Until recently sea kayaking training teams in Crete were almost nonexistent, making it almost impossible for someone to learn the sport. For some time "enjoy-crete.com" provides a range of training courses, certified by the British Canoe Union (BCU).

Crossing the bay of Souda near the islet of Souda.
Late Friday we were erecting our tent in a small beach in the bay of Souda a few meters from the village of Kalami overlooking the islet of Souda. On this small island there was originally just a church, that of St. Nicholas and much later, namely in 1571 AD, the Venetians built the fortress "Fortezza" in order to control the bay. When the Turks took Crete in 1669, they did not occupied the small fort, and so the islet of Souda was for some time a refuge for Cretan rebels until 1715 when it fell into Turkish hands.
On the left the island of rabbits overlooking the snowy White Mountains.

On the northwest side of the islet, a small distance away, there is another islet which is almost round in shape, which used to be referred to on medieval Venetian maps as Rabbit Island (known as Nisi and Leon today). In ancient times these two islets were referred to as Leukai (Greek for "white ones"). Their name came from the ancient Greek myth about a musical contest between the Sirens and the Muses. Out of their anguish from losing the competition, writes Stephanus of Byzantium, the Muses plucked their rivals' feathers from their wings; the Sirens turned white and fell into the sea at Aptera ("wingless") where they formed the islands in the bay that were called Lefkai.

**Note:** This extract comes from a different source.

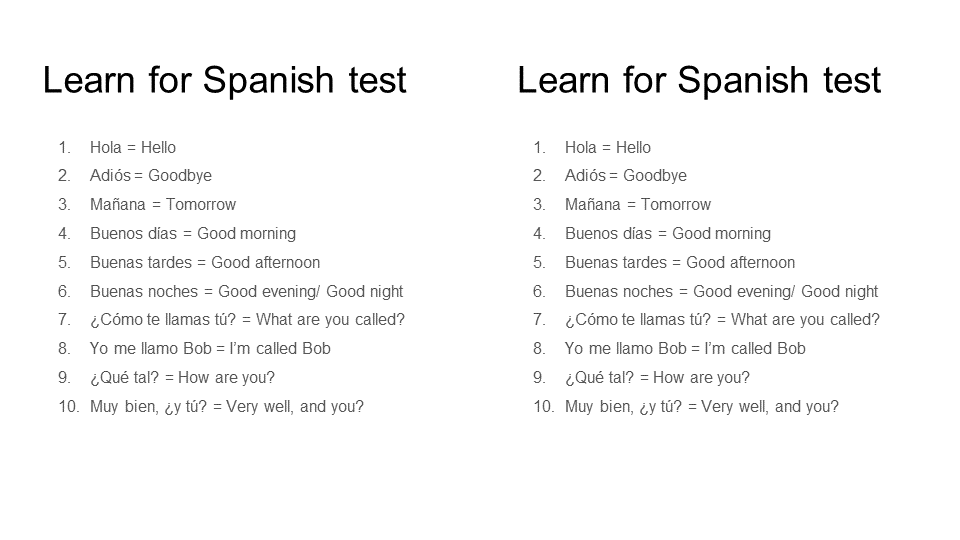Select "Mañana = Tomorrow" in the right list
The image size is (960, 540).
click(x=638, y=205)
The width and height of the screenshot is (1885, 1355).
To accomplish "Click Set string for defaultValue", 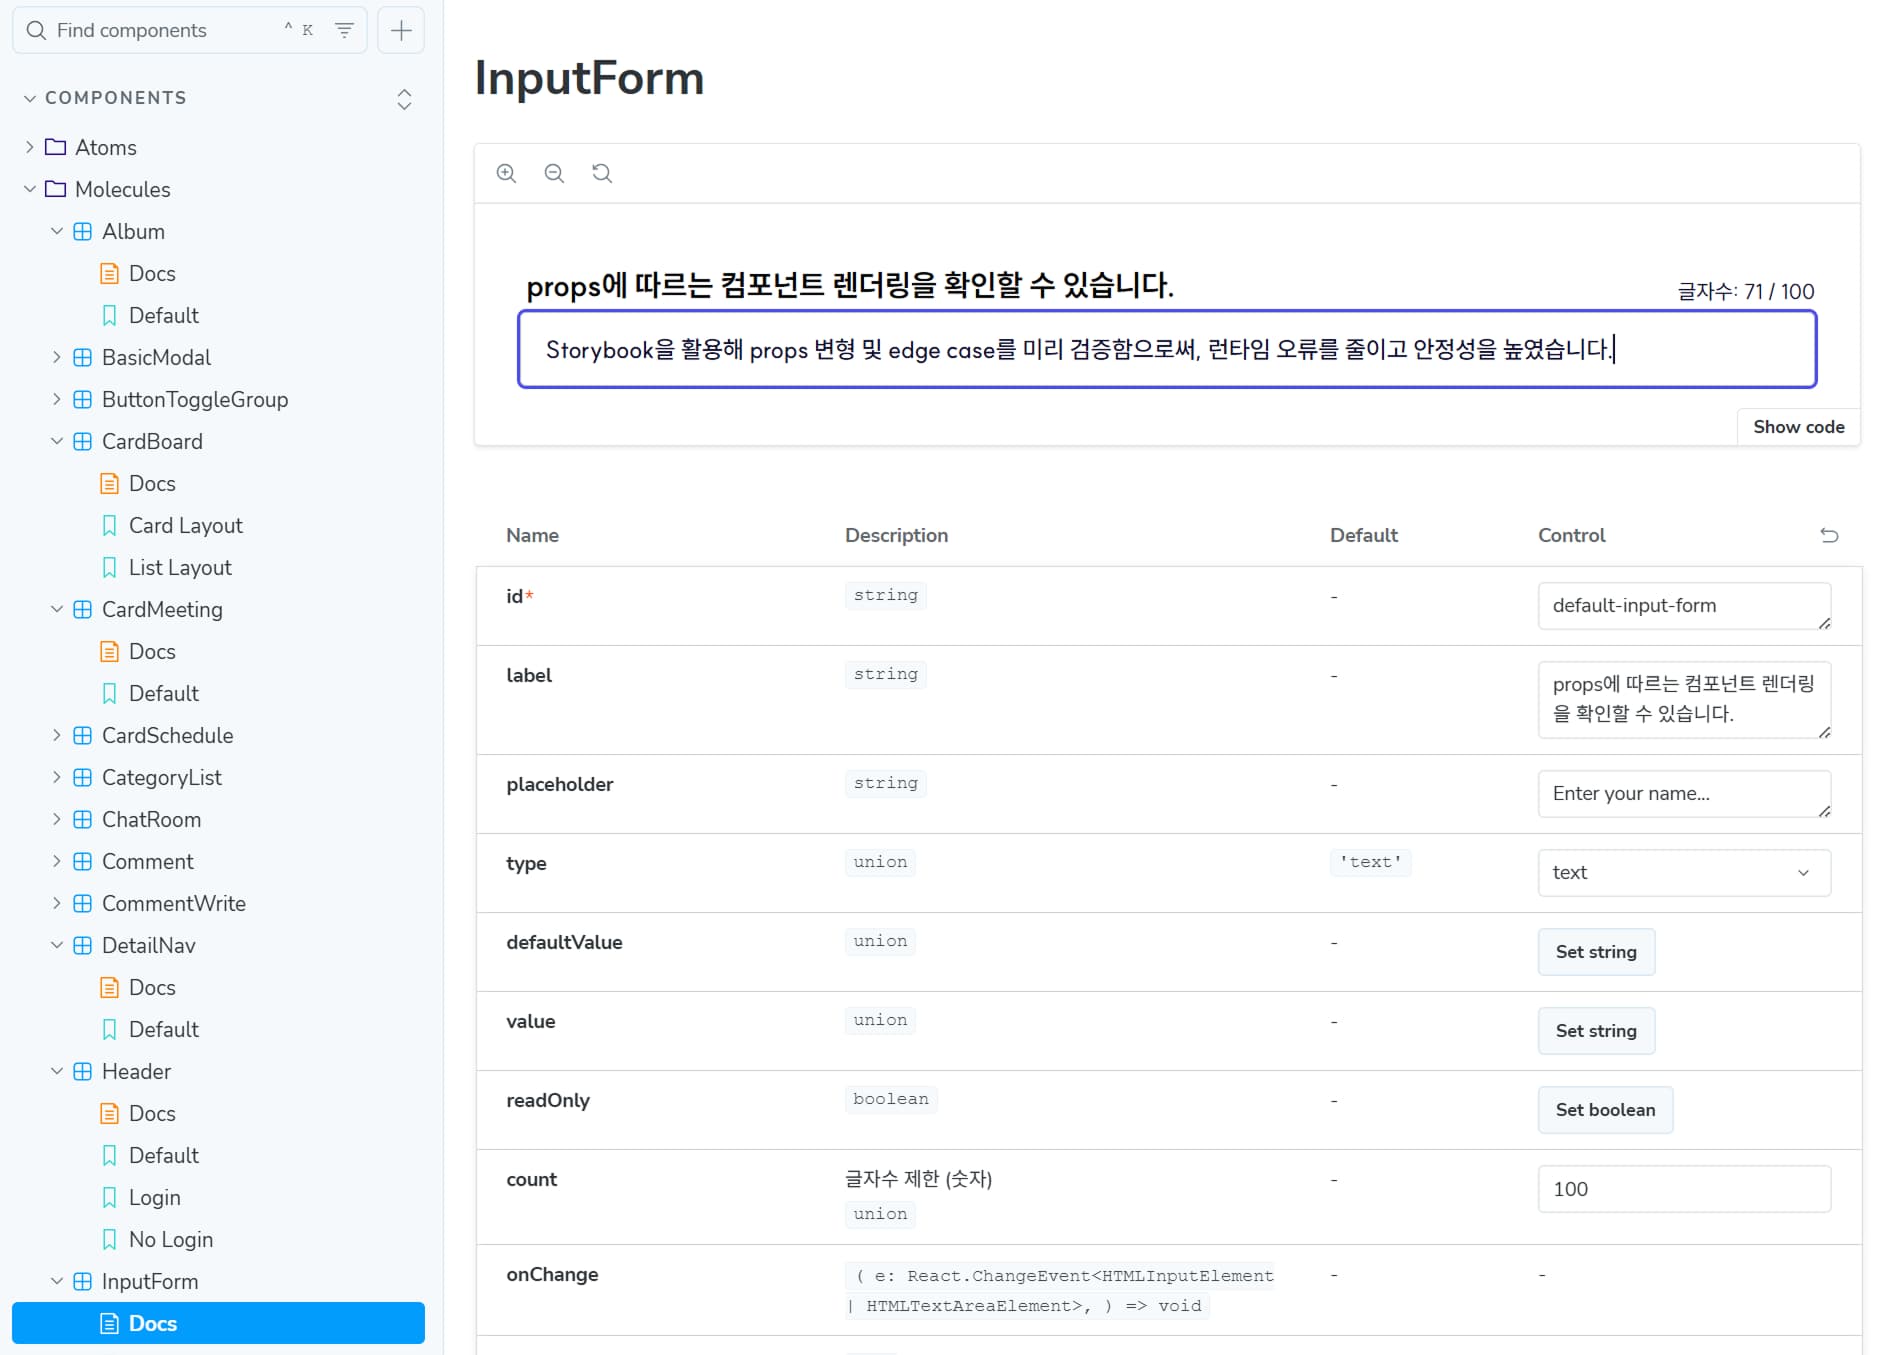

Passing the islands follows the only beach that you can find all the way down the first day. It is Marathi, a beautiful beach sheltered from the northerly winds of Crete.

Impressive caves east of Cape
The beach of Stavros
In the background the city of Chania and the White Mountains
From this point onwards and until Stavros there is no readily accessible beach to stop and rest. The landscape is so wild that reminds you distant lands. Hundreds of birds within a few meters overlook the kayaks and the deep blue of the Cretan Sea.

Impressive cliffs and caves accompany us for the rest of the way until we reach after about 6 hours, the village of Stavros. This village became known around the world from the film Zorba the Greek! At the beach of Stavros we rested a little and then we set up the tent. A few hours later we left ourselves into the arms of Morpheus.

The first day was completed successfully. A total distance of 25 km with a wind maximum 3 Beaufort for several hours and a wonderful winter sun. Don't be fooled by the sunshine, because during the winter months at the unfortunate event of not heaving the right clothes on and the sea at 12-15°C hypothermia is the worst enemy of the paddler. The ideal clothing for the winter months consists of thin (3-5mm) neoprene pants or form plus a waterproof, breathable jacket. Particular emphasis should be put in shoes as fingers they do not move often and tend to become numb from the cold. An ideal solution is a pair of neoprene shoes and extra neoprene sock.

Early morning on Sunday and after a short breakfast, we headed to the sea in order to avoid the bad weather. Unfortunately it was no long after the Beaufort 4 hit us.

With sea kayak the most challenging wave is the one that comes from the side and that's what happened in our case! And while our initial plan was to go to the beach of Kalathas (about 1 + hours from the start) we were forced to change our course and made an open crossing to reduce the distance as the weather seemed to get even worse. The way that the tandem (this is how a double sea kayak called) was moving to the sea was very impressive, with half the kayak into the air from the waves, the whole experience was entirely different than the one we had the previous day.

After about 3 hours our journey came to an end, reaching a small harbor, a little before the port of Chania, as we had planned for our arrival.